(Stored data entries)
▽
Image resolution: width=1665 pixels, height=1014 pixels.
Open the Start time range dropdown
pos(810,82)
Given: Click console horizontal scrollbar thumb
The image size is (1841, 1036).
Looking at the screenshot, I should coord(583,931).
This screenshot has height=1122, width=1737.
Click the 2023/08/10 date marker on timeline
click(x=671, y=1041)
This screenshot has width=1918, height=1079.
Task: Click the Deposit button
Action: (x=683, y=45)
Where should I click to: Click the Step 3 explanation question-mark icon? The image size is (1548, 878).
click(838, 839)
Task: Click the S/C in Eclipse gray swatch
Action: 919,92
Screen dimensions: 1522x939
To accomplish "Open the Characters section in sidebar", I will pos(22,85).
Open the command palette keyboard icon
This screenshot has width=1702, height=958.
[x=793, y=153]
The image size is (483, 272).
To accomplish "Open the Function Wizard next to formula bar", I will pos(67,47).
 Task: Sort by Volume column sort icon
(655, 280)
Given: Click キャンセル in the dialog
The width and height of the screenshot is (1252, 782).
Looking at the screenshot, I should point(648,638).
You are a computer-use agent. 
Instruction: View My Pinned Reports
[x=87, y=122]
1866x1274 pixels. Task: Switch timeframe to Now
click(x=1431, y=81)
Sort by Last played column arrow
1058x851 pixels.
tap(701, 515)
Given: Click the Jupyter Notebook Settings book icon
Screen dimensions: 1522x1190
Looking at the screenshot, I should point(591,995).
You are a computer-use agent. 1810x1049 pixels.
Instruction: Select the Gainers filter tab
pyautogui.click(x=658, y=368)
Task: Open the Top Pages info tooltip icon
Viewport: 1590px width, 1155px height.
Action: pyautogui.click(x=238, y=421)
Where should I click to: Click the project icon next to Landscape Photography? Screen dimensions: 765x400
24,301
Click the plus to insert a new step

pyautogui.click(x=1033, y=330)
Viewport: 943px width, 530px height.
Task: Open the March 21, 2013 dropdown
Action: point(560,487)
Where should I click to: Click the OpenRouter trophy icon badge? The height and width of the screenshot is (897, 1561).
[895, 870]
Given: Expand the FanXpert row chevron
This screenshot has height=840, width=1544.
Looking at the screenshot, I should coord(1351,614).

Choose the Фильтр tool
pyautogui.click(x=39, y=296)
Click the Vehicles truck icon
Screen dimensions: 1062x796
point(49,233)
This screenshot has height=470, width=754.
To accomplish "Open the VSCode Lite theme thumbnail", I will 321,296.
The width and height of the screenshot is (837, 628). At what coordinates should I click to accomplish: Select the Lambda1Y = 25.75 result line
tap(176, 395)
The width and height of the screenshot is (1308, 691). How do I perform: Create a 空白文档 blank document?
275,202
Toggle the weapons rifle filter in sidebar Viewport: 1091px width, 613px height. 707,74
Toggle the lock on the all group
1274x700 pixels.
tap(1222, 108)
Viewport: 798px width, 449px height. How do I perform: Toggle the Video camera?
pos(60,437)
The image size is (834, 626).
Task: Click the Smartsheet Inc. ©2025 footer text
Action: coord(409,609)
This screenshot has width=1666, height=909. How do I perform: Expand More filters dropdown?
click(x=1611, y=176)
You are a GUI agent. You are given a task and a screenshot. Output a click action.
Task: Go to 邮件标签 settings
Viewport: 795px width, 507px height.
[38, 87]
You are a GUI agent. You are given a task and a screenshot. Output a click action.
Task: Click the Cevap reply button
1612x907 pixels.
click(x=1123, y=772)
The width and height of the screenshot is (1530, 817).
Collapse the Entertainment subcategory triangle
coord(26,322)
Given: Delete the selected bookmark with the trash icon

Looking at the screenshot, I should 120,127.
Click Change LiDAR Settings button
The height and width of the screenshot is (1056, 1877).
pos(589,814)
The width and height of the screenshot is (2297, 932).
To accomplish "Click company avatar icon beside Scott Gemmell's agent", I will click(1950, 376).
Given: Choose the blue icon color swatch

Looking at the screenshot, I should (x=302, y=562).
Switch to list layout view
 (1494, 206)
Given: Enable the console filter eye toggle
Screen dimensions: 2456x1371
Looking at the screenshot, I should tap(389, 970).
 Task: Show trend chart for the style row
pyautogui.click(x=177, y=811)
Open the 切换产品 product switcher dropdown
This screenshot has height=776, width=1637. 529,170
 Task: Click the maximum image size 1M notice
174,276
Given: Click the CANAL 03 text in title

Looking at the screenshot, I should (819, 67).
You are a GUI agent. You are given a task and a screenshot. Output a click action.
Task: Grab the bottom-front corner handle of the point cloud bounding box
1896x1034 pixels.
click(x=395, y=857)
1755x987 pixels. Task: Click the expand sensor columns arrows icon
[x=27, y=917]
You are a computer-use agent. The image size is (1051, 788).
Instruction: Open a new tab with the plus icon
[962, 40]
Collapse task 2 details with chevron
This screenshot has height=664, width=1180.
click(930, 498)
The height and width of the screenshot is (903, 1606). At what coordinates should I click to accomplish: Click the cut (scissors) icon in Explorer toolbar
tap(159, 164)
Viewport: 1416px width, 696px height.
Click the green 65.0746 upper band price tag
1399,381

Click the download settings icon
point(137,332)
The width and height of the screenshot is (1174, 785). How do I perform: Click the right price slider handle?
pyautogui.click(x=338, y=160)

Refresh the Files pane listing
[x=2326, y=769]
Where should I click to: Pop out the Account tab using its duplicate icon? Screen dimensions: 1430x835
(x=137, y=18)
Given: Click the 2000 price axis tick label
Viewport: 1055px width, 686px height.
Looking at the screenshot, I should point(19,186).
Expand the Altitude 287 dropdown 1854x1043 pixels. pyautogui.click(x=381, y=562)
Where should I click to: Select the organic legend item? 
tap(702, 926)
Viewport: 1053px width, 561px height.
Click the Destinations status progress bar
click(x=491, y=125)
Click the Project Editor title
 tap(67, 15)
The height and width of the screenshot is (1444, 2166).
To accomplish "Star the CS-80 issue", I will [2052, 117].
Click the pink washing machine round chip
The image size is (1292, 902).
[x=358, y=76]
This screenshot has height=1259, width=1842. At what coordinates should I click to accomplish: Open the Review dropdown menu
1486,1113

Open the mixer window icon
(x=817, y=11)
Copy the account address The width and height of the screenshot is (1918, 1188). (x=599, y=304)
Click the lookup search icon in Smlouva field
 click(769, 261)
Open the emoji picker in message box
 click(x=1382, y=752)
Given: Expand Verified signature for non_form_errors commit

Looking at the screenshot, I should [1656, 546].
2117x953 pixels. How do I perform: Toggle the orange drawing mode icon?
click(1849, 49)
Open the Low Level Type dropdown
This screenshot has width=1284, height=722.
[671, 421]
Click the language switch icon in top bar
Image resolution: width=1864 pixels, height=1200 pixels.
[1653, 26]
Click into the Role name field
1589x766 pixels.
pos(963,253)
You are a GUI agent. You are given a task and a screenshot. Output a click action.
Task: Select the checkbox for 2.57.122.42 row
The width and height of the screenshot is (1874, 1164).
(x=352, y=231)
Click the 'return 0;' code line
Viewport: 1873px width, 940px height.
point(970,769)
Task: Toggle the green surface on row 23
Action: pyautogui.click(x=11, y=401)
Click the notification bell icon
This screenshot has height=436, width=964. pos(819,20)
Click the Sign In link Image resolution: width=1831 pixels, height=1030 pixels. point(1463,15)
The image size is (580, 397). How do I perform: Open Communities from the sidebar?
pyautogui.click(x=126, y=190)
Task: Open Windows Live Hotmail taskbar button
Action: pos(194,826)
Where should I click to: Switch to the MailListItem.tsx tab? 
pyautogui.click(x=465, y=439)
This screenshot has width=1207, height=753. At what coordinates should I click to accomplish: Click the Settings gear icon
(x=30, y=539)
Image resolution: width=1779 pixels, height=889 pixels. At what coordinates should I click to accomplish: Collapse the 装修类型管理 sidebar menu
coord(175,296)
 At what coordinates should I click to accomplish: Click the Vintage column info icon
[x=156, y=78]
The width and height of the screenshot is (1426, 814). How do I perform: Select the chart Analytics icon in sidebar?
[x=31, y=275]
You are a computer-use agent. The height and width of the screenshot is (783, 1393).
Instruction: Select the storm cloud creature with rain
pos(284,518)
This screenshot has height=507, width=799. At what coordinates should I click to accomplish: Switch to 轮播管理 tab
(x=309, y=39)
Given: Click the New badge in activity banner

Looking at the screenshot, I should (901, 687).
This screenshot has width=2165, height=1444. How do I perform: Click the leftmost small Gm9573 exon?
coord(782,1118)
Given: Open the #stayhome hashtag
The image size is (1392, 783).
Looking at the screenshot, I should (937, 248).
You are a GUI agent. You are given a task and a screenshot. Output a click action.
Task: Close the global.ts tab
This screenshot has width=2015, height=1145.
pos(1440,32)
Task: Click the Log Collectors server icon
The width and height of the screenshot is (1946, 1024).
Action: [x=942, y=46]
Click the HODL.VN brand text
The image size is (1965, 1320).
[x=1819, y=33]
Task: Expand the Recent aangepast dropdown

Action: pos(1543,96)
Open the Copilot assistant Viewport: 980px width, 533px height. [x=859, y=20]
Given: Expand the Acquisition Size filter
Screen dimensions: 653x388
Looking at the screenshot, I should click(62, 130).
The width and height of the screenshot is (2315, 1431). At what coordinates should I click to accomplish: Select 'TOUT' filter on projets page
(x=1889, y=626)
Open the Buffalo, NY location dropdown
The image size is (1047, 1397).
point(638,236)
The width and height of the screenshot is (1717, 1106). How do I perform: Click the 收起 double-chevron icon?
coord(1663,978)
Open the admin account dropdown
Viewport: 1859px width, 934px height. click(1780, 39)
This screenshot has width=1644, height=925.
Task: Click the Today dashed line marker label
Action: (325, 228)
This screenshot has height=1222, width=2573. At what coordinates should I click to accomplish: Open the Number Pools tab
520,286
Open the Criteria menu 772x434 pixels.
△
- WHAT YOU HAVE TO DO: From the data, list each line in which the string "computer" appears.

- WRITTEN ANSWER:
You are a computer-use agent. 
You are a computer-use agent. 1810x1049 pixels.
You are a computer-use agent. The image size is (1051, 788).
You are a computer-use agent. The height and width of the screenshot is (783, 1393).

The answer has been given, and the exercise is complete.